----- RECORDS FOR THIS TASK
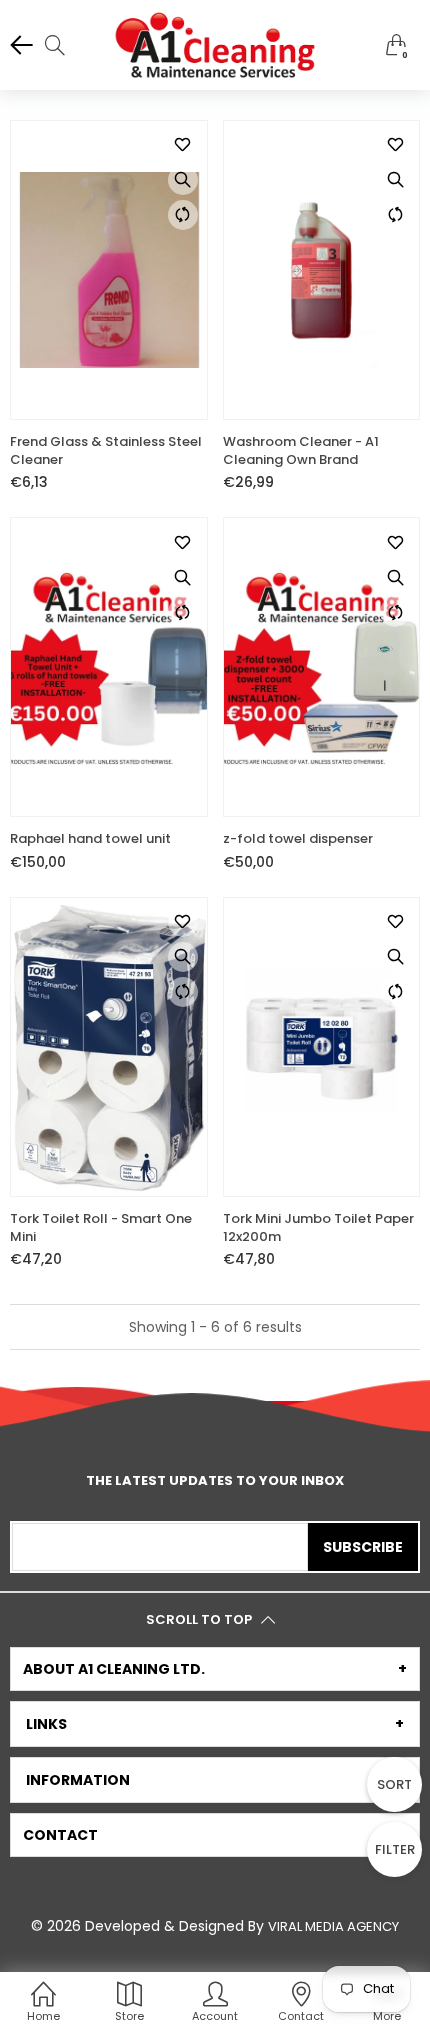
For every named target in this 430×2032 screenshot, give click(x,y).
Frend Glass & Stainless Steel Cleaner (106, 451)
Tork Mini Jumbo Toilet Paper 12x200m (318, 1228)
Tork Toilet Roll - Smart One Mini (101, 1228)
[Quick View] (183, 180)
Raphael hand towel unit (90, 839)
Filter (395, 1849)
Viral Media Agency (333, 1926)
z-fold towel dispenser (298, 839)
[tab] (215, 1669)
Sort (394, 1784)
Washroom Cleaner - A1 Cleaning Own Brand (301, 451)
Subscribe (363, 1547)
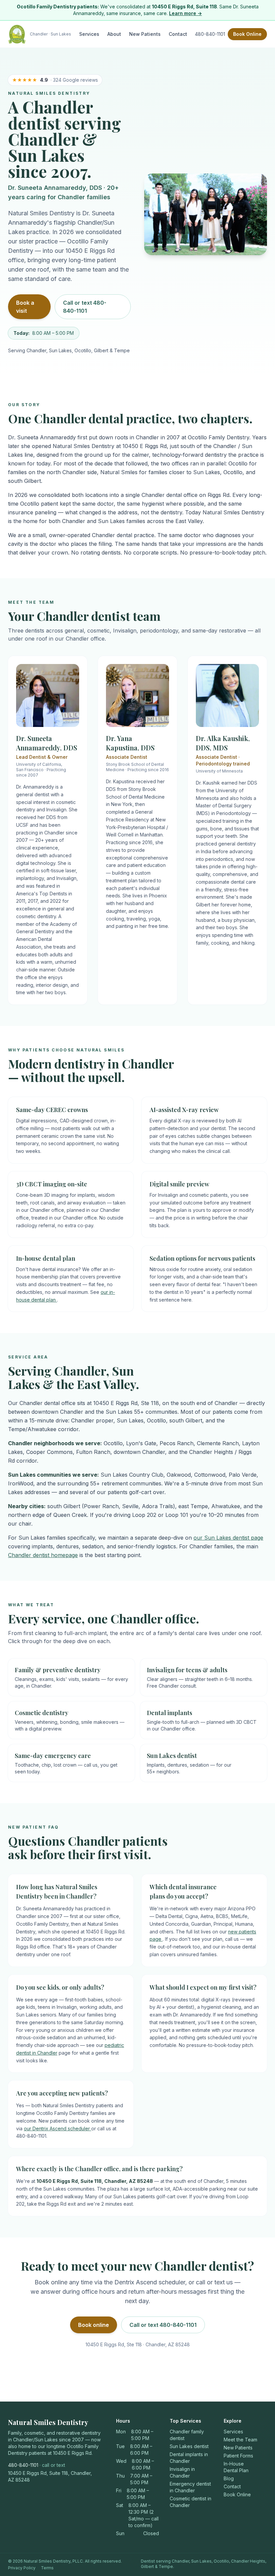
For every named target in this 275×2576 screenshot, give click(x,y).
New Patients (145, 34)
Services (89, 34)
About (114, 34)
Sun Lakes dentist (189, 2446)
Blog (229, 2478)
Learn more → (185, 13)
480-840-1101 (210, 34)
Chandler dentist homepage (43, 1555)
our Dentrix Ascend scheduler (57, 2128)
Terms (47, 2567)
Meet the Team (240, 2439)
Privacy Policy (22, 2567)
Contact (178, 34)
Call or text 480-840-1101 (84, 306)
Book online (93, 2325)
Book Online (247, 34)
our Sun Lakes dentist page (228, 1537)
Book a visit (25, 306)
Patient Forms (238, 2455)
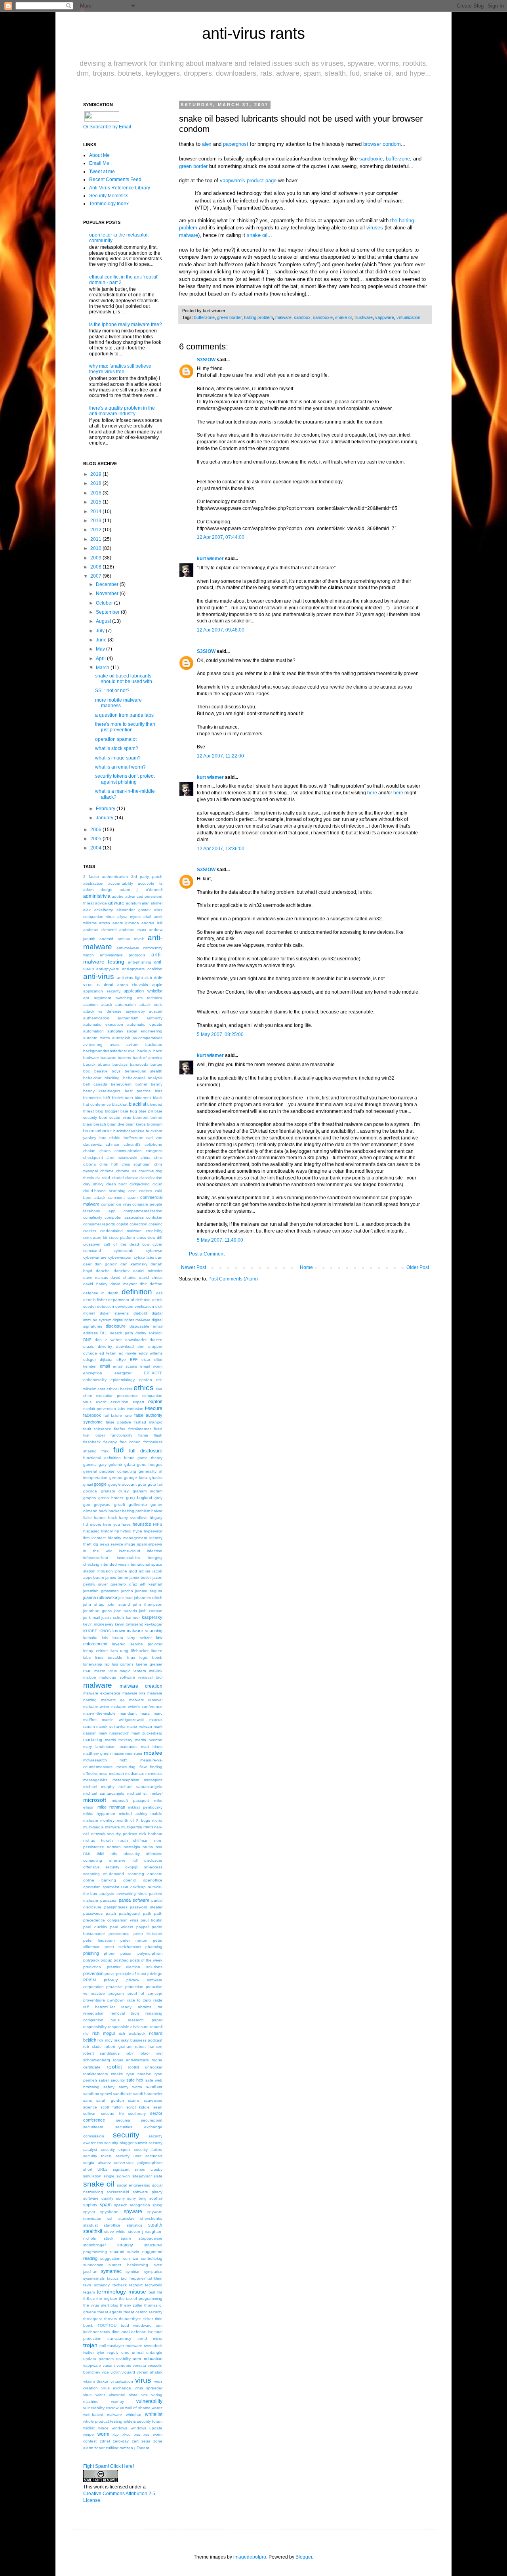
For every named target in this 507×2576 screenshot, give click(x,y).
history (107, 1531)
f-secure (153, 1408)
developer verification (134, 1306)
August (103, 621)
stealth (155, 2225)
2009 (95, 558)
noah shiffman (133, 1840)
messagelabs (95, 1780)
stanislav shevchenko (140, 2218)
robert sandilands (101, 2053)
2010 (95, 548)
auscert (155, 1011)
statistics (134, 2225)
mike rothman (111, 1807)
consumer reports (99, 1224)
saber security (111, 2080)
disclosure (116, 1326)
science (90, 2107)
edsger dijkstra (97, 1359)
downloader (136, 1340)
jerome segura (148, 1591)
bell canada (95, 1084)
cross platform (122, 1237)
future (129, 1458)
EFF (133, 1359)
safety (108, 2087)
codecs (145, 1191)
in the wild (97, 1551)
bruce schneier (97, 1130)
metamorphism (125, 1780)
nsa (159, 1847)
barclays (120, 1064)
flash (158, 1435)
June (101, 640)
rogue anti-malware (131, 2060)
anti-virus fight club (134, 977)
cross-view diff (149, 1237)
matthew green (97, 1753)
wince (103, 2428)
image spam (135, 1544)
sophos (90, 2204)
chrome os (126, 1171)
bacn (157, 1051)
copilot (122, 1224)
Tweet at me (102, 171)
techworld (153, 2285)
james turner (116, 1577)
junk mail (91, 1617)
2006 (95, 829)
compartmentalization (143, 1211)
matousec (128, 1746)
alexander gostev (133, 910)
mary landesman (99, 1746)
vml (144, 2395)
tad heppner (133, 2278)
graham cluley (115, 1491)
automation (93, 1031)
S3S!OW (206, 360)
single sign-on (117, 2176)
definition (137, 1292)
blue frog (128, 1111)
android (106, 939)
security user (128, 2156)
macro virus (105, 1671)
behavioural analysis (142, 1078)
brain (87, 1124)
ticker (148, 2318)
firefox (119, 1429)
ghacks (155, 1477)
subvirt (133, 2252)
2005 (95, 838)
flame (143, 1435)
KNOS (105, 1631)
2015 (95, 502)
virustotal (117, 2395)
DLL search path (116, 1333)
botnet (156, 1117)
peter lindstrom (98, 1940)
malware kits (133, 1693)
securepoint (151, 2120)
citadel (118, 1177)
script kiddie (138, 2107)
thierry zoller (131, 2305)
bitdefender (122, 1097)
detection (105, 1306)
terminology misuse (121, 2291)
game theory (149, 1458)
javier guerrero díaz (117, 1584)
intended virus (113, 1564)
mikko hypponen (99, 1813)
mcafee (153, 1753)
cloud (157, 1184)
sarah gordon (110, 2100)
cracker (89, 1231)
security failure (148, 2149)
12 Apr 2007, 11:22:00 (220, 756)
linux (131, 1657)
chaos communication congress (130, 1151)
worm (103, 2434)
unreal (137, 2352)
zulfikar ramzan (119, 2448)
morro (157, 1820)
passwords (93, 1913)
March (102, 667)
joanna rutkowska (100, 1597)
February (105, 808)
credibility (154, 1231)
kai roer (133, 1617)
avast (115, 1044)
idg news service (108, 1544)
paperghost (235, 144)
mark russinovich (114, 1733)
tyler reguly (107, 2352)
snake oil (257, 235)
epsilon (145, 1380)
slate (158, 2176)
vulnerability (149, 2401)
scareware (153, 2100)
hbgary (156, 1517)
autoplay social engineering (134, 1031)
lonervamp (92, 1664)
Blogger (303, 2557)
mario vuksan (139, 1726)
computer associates (124, 1217)
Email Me (99, 163)
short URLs (95, 2169)
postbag (121, 1960)
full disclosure (145, 1451)
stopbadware (150, 2238)
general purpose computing (109, 1471)
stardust (90, 2225)
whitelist (153, 2414)
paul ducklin (95, 1927)
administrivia (97, 896)
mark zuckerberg (147, 1733)
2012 (95, 529)
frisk (105, 1451)
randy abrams (136, 2007)
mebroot (116, 1773)
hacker (115, 1511)
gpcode (90, 1491)
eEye (121, 1359)
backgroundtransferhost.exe (109, 1051)
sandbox (302, 317)
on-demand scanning (123, 1874)
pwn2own (116, 2000)
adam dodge (97, 889)
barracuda (139, 1064)
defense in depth (100, 1293)
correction (138, 1224)
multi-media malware (101, 1827)
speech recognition (132, 2205)
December (107, 584)
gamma (90, 1464)
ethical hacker (119, 1389)
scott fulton (112, 2107)
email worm (151, 1366)
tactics (112, 2278)
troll (102, 2345)
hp (116, 1531)
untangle (154, 2352)
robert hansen (148, 2046)
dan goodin (106, 1264)
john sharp (94, 1604)
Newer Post (193, 1267)
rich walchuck (132, 2033)
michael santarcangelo (140, 1786)
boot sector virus (115, 1117)
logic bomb (150, 1657)
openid (129, 1880)
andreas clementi (99, 929)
----------
## PROBLEM
Across the entries above, find the lines with the string "every" and copy them.

## THE ANSWER
For every named target in this 430×2032 screenshot, give click(x,y).
For every named target in this 275×2576 screenshot, give click(x,y).
For every named target in this 507×2576 screenshot, give click(x,y).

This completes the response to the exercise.